Relative variation of healthcare resource use in the 12 months before and 24 months after treatment with DAA

Figure 3.

Relative use of different drugs in the 12 months before and 24 months after treatment with DAA

Figure 4.

Variation in the monthly rate of antineoplastic drugs dispensed before and after DAA treatment

Analysis According to Fibrosis Stage. The distribution of patients according to fibrosis stage was as follows: 15.5% had stage 0 or 1, 22.6% had stage 2, 18.2% had stage 3, 27.7 had compensated cirrhosis, and 16% had decompensated cirrhosis.

Patients with decompensated cirrhosis before antiviral treatment had the biggest decrease in healthcare resource use, not only in number of hospital admissions, from 7.0 to 5.3, but also in the relative risk of hospital admission due to complications of cirrhosis, from 1.3 to 0.6, outpatient visits, from 94.3 to 74.2, and emergency department and primary care visits (Table 2).

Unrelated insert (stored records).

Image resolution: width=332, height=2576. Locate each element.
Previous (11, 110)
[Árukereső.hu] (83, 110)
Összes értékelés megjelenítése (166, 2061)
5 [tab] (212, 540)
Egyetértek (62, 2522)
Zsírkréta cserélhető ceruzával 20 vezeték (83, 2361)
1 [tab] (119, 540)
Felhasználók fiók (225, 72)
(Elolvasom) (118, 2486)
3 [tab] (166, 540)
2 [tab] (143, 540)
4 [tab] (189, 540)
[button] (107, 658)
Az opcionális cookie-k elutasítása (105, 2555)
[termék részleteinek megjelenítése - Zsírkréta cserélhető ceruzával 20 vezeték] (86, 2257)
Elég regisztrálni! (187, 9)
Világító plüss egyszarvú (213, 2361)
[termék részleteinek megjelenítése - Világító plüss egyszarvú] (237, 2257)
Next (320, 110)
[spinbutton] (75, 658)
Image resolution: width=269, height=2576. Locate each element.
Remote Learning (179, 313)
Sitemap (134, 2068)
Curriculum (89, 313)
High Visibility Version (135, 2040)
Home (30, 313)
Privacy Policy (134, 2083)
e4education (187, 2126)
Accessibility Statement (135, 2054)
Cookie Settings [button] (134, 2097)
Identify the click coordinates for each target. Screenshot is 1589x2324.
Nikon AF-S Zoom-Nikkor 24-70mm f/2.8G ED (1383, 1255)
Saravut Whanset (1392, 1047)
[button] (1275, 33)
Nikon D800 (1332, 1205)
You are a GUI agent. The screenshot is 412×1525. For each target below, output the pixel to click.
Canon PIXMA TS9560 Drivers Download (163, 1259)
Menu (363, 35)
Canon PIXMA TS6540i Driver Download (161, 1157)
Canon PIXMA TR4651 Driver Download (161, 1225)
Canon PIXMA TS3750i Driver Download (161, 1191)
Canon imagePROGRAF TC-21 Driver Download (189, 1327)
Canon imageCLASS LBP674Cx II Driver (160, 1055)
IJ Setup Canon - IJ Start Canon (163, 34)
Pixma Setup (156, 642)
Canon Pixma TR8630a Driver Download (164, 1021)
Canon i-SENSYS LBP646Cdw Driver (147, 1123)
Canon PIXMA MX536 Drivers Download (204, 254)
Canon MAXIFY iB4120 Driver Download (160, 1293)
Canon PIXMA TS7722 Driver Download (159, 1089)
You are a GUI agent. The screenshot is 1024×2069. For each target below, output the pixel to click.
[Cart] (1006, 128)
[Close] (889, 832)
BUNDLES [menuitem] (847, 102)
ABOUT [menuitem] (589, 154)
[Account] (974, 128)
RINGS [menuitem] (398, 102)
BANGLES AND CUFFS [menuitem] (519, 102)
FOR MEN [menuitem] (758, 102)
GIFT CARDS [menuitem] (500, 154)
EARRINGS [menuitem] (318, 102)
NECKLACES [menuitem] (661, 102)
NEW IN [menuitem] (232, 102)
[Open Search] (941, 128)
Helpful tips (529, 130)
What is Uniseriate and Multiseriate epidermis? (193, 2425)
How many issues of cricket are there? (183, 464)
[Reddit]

However, use of medications only decreased for certain types: enzyme use decreased from 0.24 to 0.06 containers per month, antihaemorrhagics from 6.5 to 2.5 and anti-inflammatories and antirheumatics—which are contraindicated in this type of patient due to renal complications—from 5.2 to 4.4.

For patients in all the other categories, the only reductions were outpatient visits and number of drug invoices. As fibrosis stage increased, the number of invoices per month for antineoplastic drugs pre- and post-treatment increased from 1.89 to 2.23 in stage 1 fibrosis, 0.89 to 9.19 in patients with compensated cirrhosis and from 1.2 to 4.9 in decompensated cirrhosis (Table 3).

Analysis According to Risk Group. Based on comorbidities, 17.2% of patients were considered high-risk. In this patient group, healthcare resource use was equal or decreased post-treatment. The most pronounced decrease was in hospitalization secondary to complications of cirrhosis, from 0.76 to 0.45 patients per month, and in outpatient visits, from 99.38 to 85.41 (Table S1). Similar changes occurred in patients with moderate risk. In patients with basal or low risk, the only healthcare resources with decreased use were outpatient visits and number of invoices (Figure 5).

Figure 5.

Variation in healthcare resource use in high-risk patients before and after DAA treatment

All groups had fewer invoices post-DAA treatment, except for antineoplastic drugs which increased in all patient groups (Table S2).

In general, there was a tendency to increased resource use post-DAA treatment in lower-risk groups and decreased resource use as the comorbidity burden increased.

Analysis According to HIV Co-infection. Patients with HIV co-infection (2,228 (18.3%)) showed similar results to those of the entire cohort (Table S3), except for an increase in the number of primary care visits, with a relative risk of 1.12 (95% CI 1.11–1.14). Invoicing of all medication groups increased, especially antineoplastic drugs, with a relative risk of 8.625 (95% CI 7.146–10.409) (Table S4).